From setting to achieving sustainability goals

by | May 8, 2020

Why do companies have an easier time setting sustainability goals than achieving them? Modern corporations create astonishing wealth and innovation, but they have so far struggled to transform themselves to operate within the sustainable boundaries of natural resource systems, such as the atmosphere, forests, fisheries and soil systems.

In 2014, the New York Declaration on Forests saw a coalition of 52 companies, 66 nongovernmental organizations, 42 national governments, 9 financial institutions and 43 other actors set goals of cutting global deforestation in half and restoring millions of acres of land by 2020. But the rate of global deforestation increased by 43% from 2014 to 2018, compared to 2001-2013, and the coalition met only 20% of its land restoration goal.

A 2016 Bain & Company analysis of 300 corporate sustainability efforts found that only 2% achieved their goals.

Why is achieving corporate sustainability so hard?

Let’s focus on two barriers to corporate sustainability related to research I’m doing as an Erb Institute postdoctoral research fellow. First, we still haven’t settled on a definition of corporate sustainability, frustrating our ability to set achievable sustainability goals. Second, we still haven’t closed the longstanding knowledge gap between business and nature. Modern corporations excel at solving economic and innovation problems. If companies engage more deeply on eliminating these two barriers, achieving sustainability goals will become as common as setting them.

What is corporate sustainability?

We lack an agreed-upon definition of what makes a company sustainable. Some view sustainability as a journey toward improved operations and responsibility. Others equate corporate sustainability with sustainable development that “meets the needs of the present without compromising the ability of future generations to meet their own needs.” (UN World Commission on Environment and Development (UNWCED), Report of the World Commission on Environment and Development: Our Common Future, 1987)

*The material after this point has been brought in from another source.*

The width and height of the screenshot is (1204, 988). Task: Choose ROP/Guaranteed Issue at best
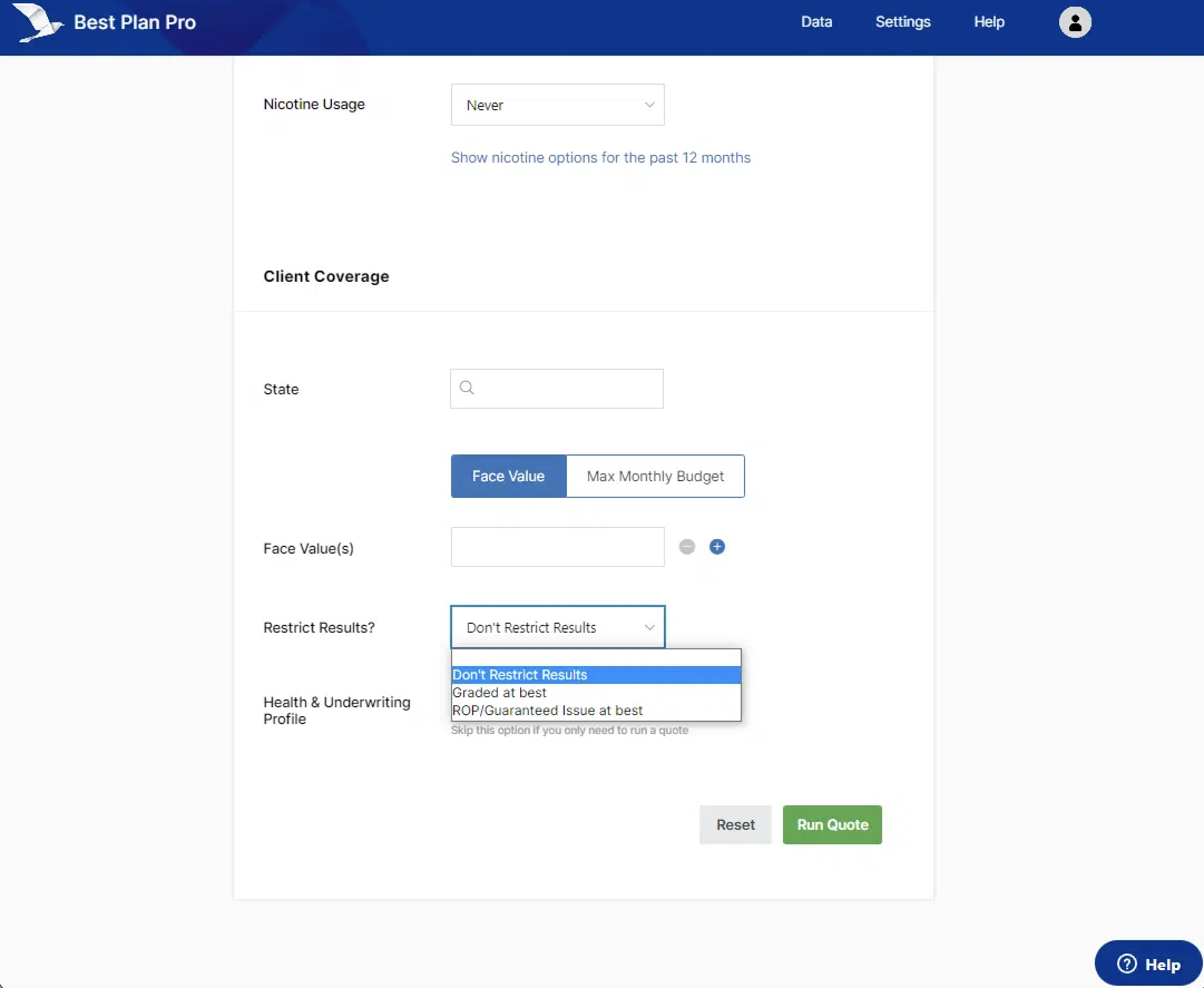(547, 710)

While the journey metaphor highlights the importance of transformation, it must eventually reach a sustainability destination. While sustainable development shifts corporate mindsets toward the longer-term consequences of wealth generation, uncertainty about future generations’ needs complicates using it to label firms as sustainable or unsustainable.

I argue that we need a definition that recognizes the tangible limits of natural resource systems that firms use to source natural resource inputs and to dispose of waste.

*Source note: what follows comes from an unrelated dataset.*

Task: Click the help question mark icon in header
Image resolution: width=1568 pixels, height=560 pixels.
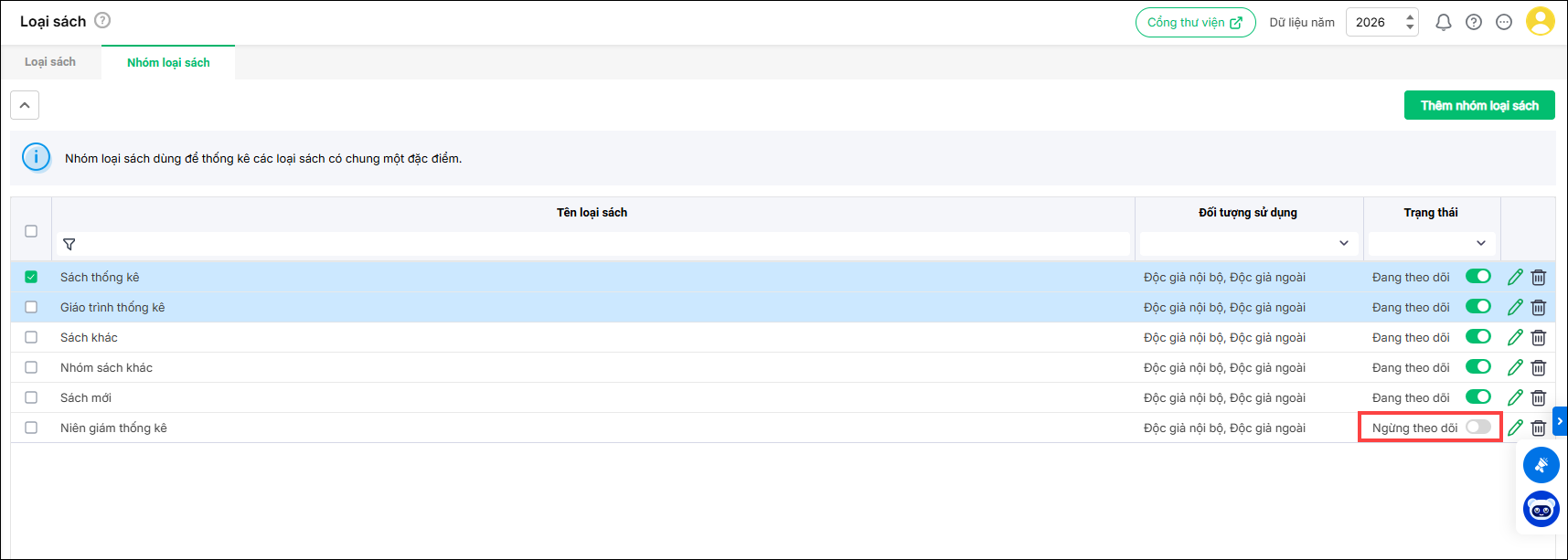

Common sustainability definitions like sustainable development recognize limits but view them as ultimately inconsequential. “The concept of sustainable development does imply limits—not absolute limits but limitations imposed by the present state of technology and social organization on environmental resources and by the ability of the biosphere to absorb the effects of human activities.” (UNWCED, emphasis added)

Viewing limits on corporate use of nature as relative rather than absolute reflects a longstanding knowledge gap between business expertise, based on concepts of margins and efficiency, and natural science expertise, based on system dynamics. Achieving corporate sustainability goals requires narrowing that gap by dropping the business concept of efficiency from corporate sustainability initiatives and instead recognizing absolute limits on resource systems and how those limits affect systems.

Narrowing the business-nature knowledge gap

Business practitioners have knowledge gaps about nature, and conservation practitioners have knowledge gaps about business.

Business people often lack knowledge about natural systems necessary to set feasible goals that recognize nature’s limits. And environmentalists often lack business knowledge necessary to set feasible goals that recognize how businesses could successfully operate within nature’s limits.

Part of my research examines how to define corporate sustainability in a way that narrows the business-nature knowledge gap by combining business operations and natural system limits. My work develops an ecosystem-based definition of corporate sustainability. For firms to be sustainable, they must: 1. Identify every natural resource system on which they depend, either for sourcing natural resources or for disposing of waste. 2. Ensure that each natural resource system is either stable or improving. A firm is sustainable only if all systems it uses are stable or improving. Even a single degrading system means the firm is not sustainable. Because the Earth’s atmosphere is currently degrading due to continued carbon emissions, no firm is currently sustainable.

I call this approach the corporate ecochain, because it combines business knowledge captured by the supply chain concept with nature knowledge captured by the ecosystem concept.

Companies struggle to achieve sustainability goals because they struggle to set goals that match business knowledge to how natural systems work. The New York Declaration on Forests goals drew on business knowledge about how to address sustainability through partnerships. However, the declaration ignored how forest system sustainability works: All consumers from a forest must cooperate to reduce consumption below the system’s limit. The declaration did not include all users of global forests, so it was not very feasible from the start.

In contrast, a corporate ecochain approach would see each company assess  which forest systems it needs, and the productivity of each system. If any system was degrading, the company would then work with all consumers from that system to reduce consumption below the forest’s limit.

Achieving sustainability goals requires a different approach to the natural resource systems companies depend on. Companies that wish to achieve corporate sustainability must identify all ecosystems they use, recognize the consumption limit on each system, and work with all system users to stay within the system’s consumption limit.